§ The problem
Retype, without changes or pictures, only the lines that begin at the one containing "Print this topic (223, 270)" and end at the last line of the records that follow.

§ Supplied entries
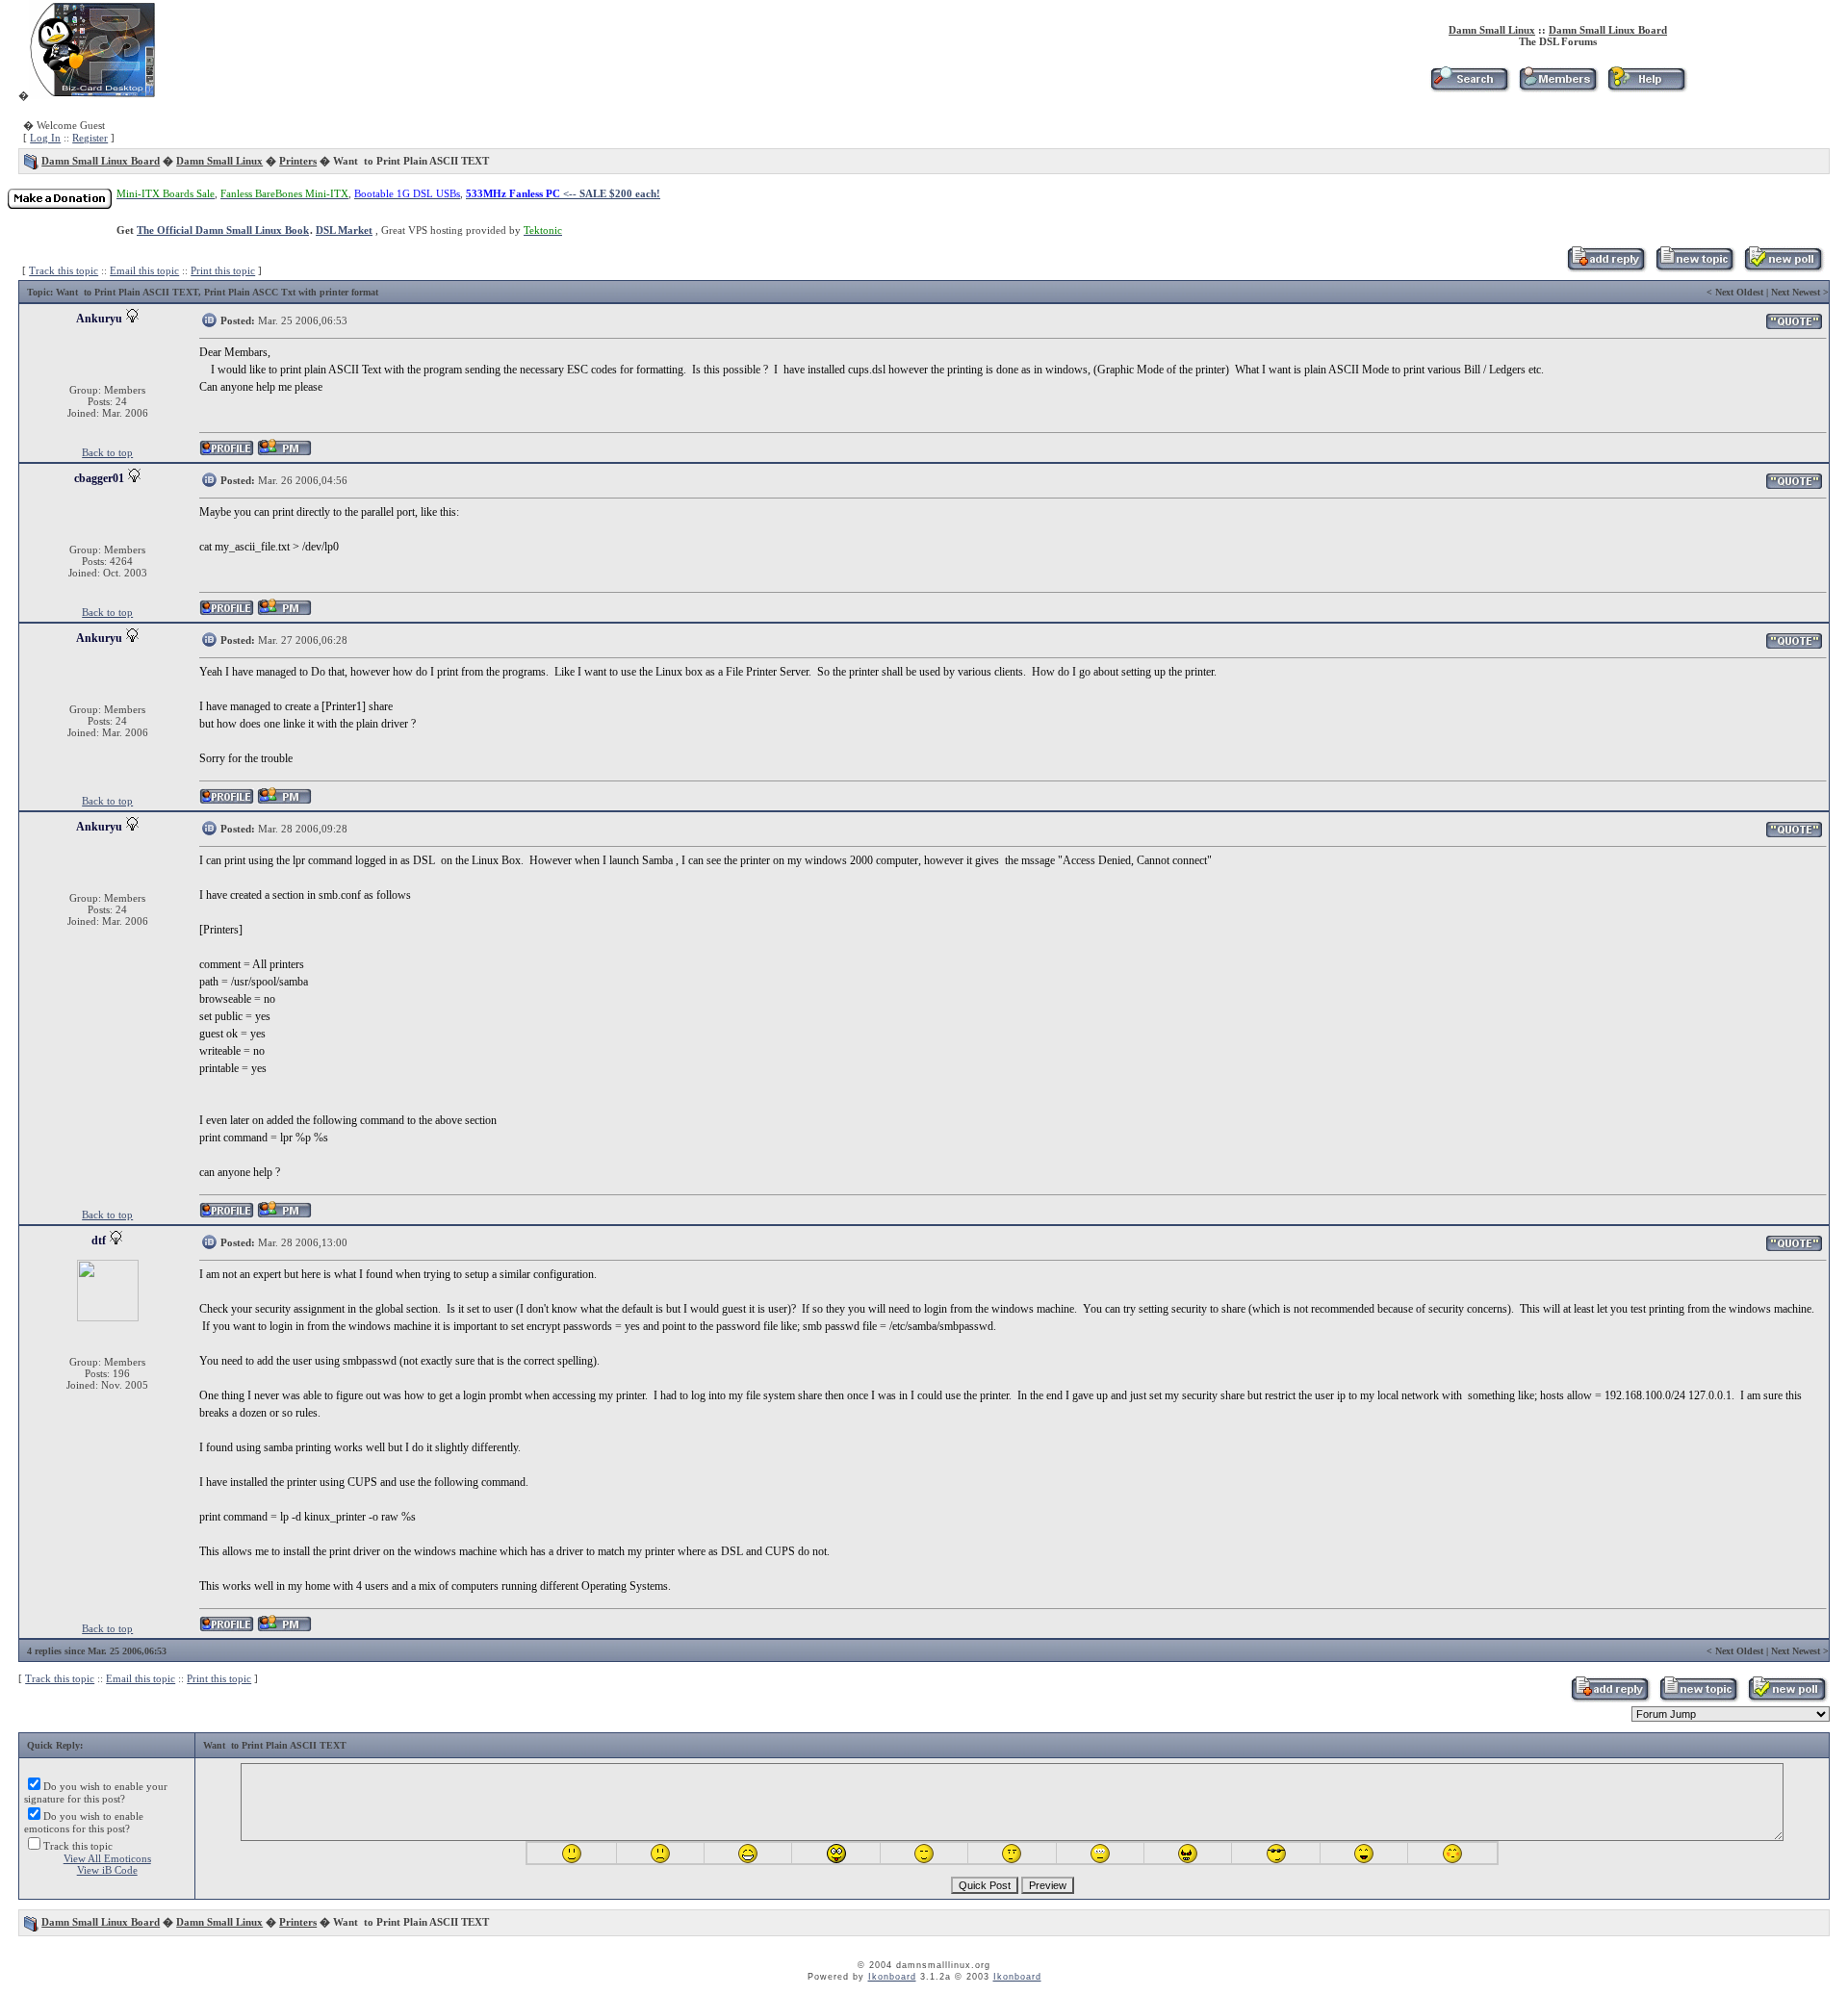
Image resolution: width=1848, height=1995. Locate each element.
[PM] (284, 453)
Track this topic (63, 270)
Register (90, 137)
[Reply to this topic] (1606, 268)
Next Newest (1795, 292)
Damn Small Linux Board (1608, 30)
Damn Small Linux (1492, 30)
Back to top (107, 452)
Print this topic (223, 270)
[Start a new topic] (1694, 268)
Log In (45, 137)
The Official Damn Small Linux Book (223, 230)
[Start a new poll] (1783, 268)
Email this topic (144, 270)
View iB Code (107, 1870)
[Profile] (226, 453)
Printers (298, 160)
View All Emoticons (107, 1858)
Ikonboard (892, 1977)
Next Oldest (1739, 292)
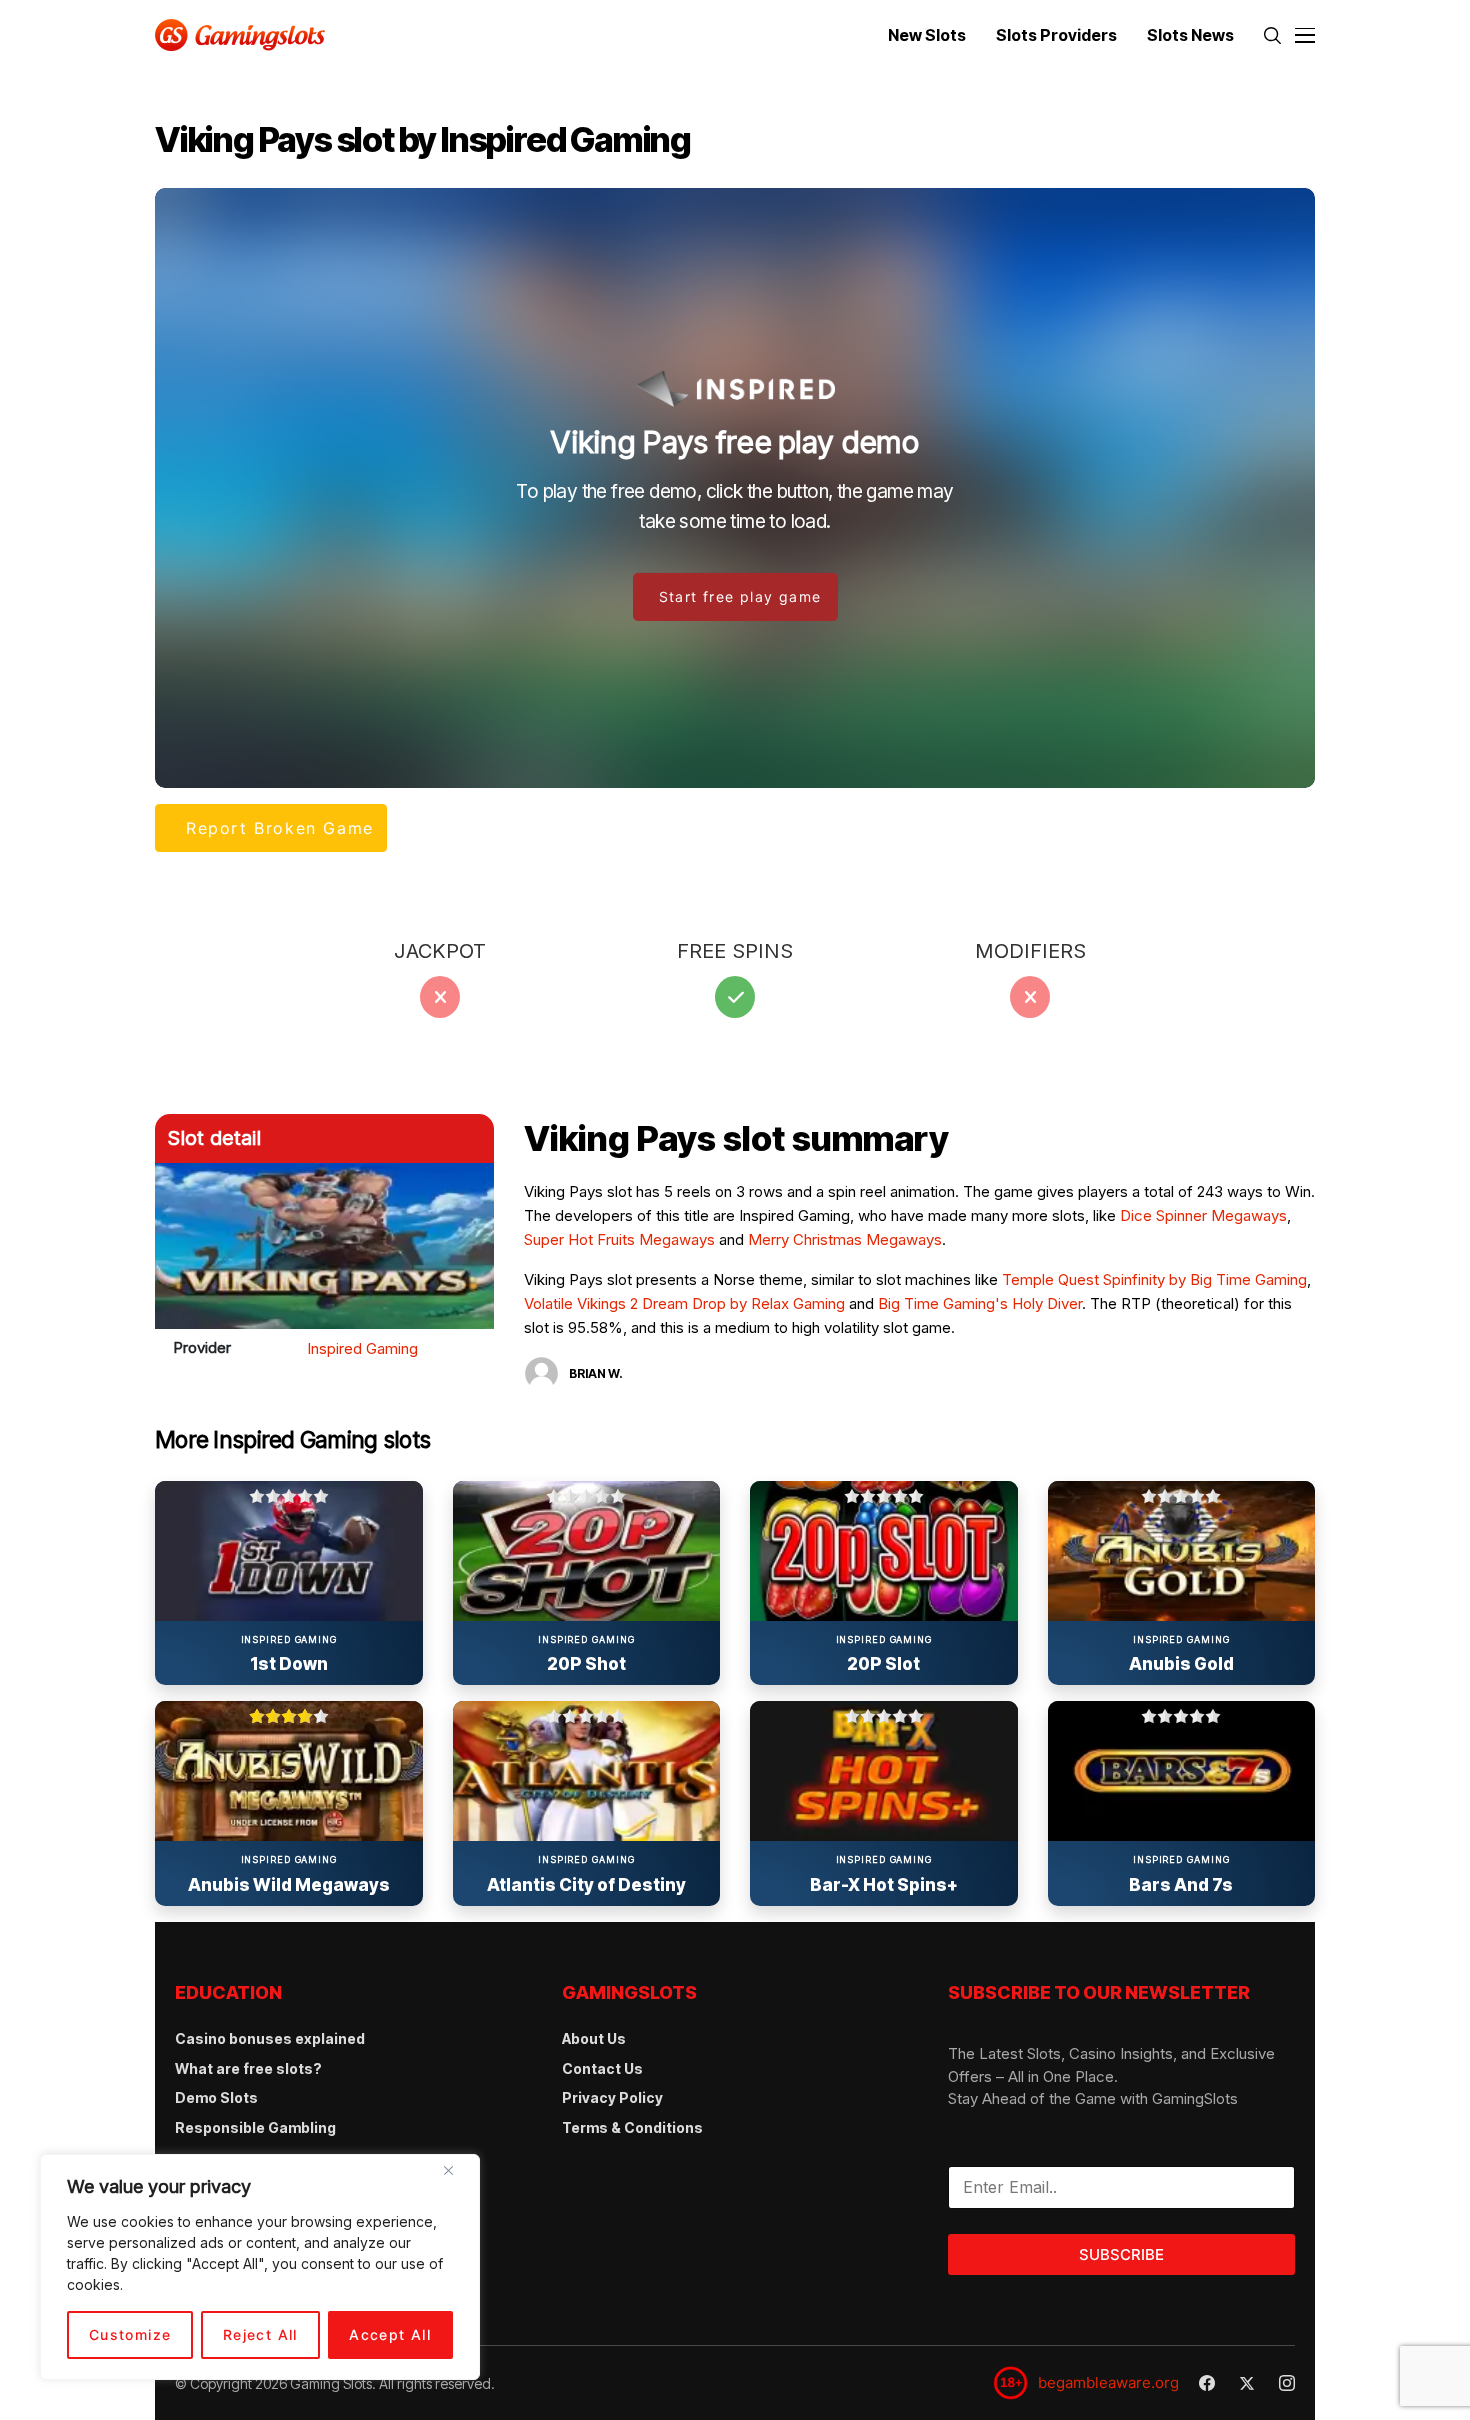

§ Answer space
Print this topic (223, 270)
[Start a new topic] (1694, 268)
Log In (45, 137)
The Official Damn Small Linux Book (223, 230)
[Start a new poll] (1783, 268)
Email this topic (144, 270)
View iB Code (107, 1870)
[Profile] (226, 453)
Printers (298, 160)
View All Emoticons (107, 1858)
Ikonboard (892, 1977)
Next Oldest (1739, 292)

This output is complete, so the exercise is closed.